Captain Joseph Moss Balchin was at various times a Lieutenant in the 6th Inniskilling Dragoons and a Captain in the Surrey Fencibles or Light Dragoons.
On 1st May 1794 he, then aged 17 or 18, was commissioned as a Lieutenant in the Surrey regiment which was formed to repel invasion during the time of the Napoleonic Wars. He served under Captain James More Molyneux (curiously his ancestor William Balchild had sold land to James’s forbears in the late 14th century) who was appointed by the government’s representative Lord Onslow to captain the force.

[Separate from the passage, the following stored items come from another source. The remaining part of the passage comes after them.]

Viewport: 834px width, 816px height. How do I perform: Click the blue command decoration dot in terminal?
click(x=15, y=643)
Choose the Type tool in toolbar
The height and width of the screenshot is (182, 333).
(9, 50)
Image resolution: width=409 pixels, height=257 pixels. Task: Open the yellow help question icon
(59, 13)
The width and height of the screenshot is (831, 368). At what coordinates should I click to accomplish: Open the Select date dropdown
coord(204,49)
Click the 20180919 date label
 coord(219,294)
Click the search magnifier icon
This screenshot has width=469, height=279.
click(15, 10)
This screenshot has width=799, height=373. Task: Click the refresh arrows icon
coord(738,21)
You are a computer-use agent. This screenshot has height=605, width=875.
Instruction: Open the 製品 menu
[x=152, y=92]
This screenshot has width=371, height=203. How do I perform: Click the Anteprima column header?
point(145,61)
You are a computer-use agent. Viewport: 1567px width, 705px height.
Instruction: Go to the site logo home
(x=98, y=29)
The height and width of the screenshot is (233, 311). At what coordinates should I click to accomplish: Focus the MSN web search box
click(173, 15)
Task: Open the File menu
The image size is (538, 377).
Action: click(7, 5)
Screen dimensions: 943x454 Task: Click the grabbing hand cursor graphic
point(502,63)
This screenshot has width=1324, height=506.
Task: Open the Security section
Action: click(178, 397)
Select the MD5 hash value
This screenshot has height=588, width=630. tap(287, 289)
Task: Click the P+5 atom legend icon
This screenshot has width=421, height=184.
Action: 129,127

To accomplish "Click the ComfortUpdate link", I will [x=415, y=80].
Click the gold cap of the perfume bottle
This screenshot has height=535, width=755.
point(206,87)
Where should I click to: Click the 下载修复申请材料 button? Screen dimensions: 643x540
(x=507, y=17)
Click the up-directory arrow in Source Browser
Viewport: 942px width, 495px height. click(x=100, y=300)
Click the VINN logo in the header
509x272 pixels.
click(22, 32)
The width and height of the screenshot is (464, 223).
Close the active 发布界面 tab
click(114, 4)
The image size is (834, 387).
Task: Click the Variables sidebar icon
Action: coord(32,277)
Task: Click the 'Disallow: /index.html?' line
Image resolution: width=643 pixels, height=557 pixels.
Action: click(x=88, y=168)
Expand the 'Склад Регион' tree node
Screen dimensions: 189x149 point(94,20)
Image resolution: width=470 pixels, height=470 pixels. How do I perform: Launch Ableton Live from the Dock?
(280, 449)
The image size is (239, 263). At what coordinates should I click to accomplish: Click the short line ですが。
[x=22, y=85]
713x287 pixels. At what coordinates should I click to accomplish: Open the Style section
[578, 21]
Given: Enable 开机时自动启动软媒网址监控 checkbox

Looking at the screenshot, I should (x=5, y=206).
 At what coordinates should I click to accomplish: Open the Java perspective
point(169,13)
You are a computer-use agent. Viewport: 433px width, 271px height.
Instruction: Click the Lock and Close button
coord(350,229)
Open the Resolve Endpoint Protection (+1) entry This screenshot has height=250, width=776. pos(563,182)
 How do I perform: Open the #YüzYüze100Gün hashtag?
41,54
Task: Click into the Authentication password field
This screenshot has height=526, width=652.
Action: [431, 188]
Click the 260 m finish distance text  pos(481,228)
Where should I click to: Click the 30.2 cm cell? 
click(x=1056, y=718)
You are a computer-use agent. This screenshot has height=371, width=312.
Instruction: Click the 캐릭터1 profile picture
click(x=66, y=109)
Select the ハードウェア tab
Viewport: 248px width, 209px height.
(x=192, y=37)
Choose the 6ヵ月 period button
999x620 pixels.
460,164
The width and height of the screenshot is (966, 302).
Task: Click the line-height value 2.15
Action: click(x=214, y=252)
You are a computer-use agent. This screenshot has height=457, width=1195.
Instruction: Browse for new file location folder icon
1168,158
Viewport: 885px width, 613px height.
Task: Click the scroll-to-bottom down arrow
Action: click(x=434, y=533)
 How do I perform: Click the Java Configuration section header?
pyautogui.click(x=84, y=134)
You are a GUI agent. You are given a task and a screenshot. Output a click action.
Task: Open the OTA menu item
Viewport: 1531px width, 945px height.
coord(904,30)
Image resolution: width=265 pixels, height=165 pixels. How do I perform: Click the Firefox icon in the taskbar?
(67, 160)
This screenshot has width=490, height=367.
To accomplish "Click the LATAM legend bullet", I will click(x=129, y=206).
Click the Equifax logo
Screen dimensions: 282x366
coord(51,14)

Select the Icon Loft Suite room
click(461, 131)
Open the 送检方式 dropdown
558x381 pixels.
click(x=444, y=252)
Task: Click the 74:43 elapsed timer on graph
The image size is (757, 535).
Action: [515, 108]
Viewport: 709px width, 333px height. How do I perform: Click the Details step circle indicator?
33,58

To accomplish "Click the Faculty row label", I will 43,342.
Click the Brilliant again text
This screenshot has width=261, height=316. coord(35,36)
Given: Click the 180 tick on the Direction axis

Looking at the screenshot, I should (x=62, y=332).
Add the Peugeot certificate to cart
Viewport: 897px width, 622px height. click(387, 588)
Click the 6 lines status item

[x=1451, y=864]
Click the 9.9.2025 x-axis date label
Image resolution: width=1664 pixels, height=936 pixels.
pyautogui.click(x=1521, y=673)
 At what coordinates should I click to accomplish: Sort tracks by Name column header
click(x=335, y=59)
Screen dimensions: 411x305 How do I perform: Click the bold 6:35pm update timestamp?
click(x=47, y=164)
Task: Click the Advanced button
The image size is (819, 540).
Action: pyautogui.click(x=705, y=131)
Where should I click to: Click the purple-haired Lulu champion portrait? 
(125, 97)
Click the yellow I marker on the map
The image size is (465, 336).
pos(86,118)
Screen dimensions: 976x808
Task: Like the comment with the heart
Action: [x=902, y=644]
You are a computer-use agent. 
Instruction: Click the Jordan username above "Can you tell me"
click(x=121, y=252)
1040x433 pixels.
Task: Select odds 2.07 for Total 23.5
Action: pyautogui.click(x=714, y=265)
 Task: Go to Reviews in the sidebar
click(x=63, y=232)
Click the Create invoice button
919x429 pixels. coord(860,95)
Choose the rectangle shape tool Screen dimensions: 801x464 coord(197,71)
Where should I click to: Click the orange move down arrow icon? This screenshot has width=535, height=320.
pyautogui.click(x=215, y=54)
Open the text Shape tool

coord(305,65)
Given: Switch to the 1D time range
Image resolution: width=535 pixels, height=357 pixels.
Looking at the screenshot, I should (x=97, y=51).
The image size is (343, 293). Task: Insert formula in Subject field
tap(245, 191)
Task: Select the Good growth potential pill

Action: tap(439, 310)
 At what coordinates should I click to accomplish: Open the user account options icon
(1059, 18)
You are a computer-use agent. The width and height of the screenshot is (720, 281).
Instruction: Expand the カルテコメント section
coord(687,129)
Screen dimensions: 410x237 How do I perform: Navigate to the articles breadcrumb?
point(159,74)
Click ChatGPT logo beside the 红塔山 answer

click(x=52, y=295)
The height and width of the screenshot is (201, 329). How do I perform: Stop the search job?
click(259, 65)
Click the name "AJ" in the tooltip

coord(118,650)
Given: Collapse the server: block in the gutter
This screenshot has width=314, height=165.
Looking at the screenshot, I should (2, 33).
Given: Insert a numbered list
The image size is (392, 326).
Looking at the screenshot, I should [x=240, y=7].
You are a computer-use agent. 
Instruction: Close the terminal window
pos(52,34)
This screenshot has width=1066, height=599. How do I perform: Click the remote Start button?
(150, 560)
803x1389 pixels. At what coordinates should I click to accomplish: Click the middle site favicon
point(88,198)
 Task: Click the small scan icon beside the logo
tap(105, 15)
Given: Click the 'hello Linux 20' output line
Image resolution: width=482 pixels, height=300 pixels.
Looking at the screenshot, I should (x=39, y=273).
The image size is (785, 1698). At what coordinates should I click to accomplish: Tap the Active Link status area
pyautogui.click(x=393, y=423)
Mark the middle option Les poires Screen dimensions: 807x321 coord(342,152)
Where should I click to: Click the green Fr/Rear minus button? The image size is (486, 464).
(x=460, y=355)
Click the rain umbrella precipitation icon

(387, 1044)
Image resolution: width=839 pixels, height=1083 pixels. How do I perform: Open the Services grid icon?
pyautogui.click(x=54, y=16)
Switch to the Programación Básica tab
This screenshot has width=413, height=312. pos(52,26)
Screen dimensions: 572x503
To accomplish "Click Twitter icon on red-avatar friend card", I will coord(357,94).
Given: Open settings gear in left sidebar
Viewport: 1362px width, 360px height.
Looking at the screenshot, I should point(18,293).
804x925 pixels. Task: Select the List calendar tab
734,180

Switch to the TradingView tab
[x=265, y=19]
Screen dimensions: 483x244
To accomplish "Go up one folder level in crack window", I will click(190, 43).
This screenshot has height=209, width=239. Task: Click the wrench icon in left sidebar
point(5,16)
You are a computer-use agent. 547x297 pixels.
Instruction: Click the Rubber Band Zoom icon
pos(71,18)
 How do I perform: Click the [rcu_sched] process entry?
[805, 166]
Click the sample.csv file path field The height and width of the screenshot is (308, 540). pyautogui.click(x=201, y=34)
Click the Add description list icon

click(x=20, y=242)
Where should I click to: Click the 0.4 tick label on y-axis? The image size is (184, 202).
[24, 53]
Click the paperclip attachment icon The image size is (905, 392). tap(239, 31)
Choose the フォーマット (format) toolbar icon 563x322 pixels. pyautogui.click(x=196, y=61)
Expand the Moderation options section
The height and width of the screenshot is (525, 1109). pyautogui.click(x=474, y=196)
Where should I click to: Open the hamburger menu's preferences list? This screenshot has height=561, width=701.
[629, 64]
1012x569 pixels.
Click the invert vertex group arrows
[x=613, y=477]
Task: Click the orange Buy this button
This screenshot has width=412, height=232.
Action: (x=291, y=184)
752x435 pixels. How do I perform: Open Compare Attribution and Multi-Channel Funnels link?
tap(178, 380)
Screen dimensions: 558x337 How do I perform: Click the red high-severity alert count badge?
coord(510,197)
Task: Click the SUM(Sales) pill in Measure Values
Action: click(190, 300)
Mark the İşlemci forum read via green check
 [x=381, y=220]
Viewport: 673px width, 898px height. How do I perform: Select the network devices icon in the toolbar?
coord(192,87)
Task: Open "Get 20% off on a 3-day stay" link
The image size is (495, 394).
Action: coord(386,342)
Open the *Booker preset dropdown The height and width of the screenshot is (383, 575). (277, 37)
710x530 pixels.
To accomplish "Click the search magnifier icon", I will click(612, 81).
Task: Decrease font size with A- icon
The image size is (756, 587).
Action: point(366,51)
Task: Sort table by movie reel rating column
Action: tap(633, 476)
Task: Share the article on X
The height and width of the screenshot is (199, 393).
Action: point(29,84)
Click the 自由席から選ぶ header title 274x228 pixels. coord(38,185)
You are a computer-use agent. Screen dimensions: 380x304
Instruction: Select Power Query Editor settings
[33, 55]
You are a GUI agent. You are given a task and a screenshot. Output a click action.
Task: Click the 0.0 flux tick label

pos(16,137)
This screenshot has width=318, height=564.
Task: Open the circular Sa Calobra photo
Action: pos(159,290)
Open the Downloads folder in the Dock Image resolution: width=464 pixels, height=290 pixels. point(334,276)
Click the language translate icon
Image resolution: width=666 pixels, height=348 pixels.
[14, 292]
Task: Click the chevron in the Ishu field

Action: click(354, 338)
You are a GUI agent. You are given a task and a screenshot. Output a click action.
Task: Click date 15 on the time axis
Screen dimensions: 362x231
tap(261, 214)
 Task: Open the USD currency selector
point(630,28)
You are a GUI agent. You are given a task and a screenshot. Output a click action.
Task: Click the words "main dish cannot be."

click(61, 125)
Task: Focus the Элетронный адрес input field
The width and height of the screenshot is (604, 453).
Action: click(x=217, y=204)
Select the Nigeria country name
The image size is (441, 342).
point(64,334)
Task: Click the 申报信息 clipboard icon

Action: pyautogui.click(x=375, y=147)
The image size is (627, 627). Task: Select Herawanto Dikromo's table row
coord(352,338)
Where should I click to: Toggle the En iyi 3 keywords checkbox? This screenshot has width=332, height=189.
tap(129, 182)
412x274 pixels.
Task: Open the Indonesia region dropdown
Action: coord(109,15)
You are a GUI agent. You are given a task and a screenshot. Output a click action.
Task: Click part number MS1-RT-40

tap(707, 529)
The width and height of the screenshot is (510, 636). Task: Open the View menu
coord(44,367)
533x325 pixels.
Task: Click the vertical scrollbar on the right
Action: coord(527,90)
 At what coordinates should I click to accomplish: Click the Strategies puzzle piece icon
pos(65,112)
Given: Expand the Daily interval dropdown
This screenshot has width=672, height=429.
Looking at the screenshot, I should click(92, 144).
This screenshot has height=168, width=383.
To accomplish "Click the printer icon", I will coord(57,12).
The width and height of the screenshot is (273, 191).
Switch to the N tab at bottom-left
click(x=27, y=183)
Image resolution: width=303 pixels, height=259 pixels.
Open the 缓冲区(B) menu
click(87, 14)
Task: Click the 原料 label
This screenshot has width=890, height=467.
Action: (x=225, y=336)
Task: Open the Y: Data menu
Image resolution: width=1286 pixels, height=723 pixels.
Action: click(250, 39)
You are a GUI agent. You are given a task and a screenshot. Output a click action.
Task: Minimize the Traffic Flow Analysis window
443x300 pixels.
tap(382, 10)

On Christmas Day 1795 the regiment marched (and the officers rode) to West Country where they settled at Barnstaple Barracks. There are contemporary references to the young Balchin: who ‘was to be congratulated on overcoming the matter of dishonesty by suppliers of horse feed’ . He paid 3/9d for a sword knot, 5/-d for a helmet and its box, £8-3s-6d for his horse trappings, £1-14s for a sabre belt and plate, £1-7s for a sash and £4-12s-9d for a cloak. He conducted himself ‘with tolerable propriety’ (!)
On 27th October 1802 the Surrey Fencibles were disbanded and the officers and men given the option of transferring to permanent regiments in the British Army. Joseph, by this time a Captain, transferred to the 6th Inniskilling Dragoons.
By 1804, however, Joseph Moss Balchin had married and had a daughter Harriotte St John Balchin, (baptised at Plymouth on 15th May 1803) and he decided to leave the army after ten years’ service. He sold his commission (the custom in those times) for around £1000.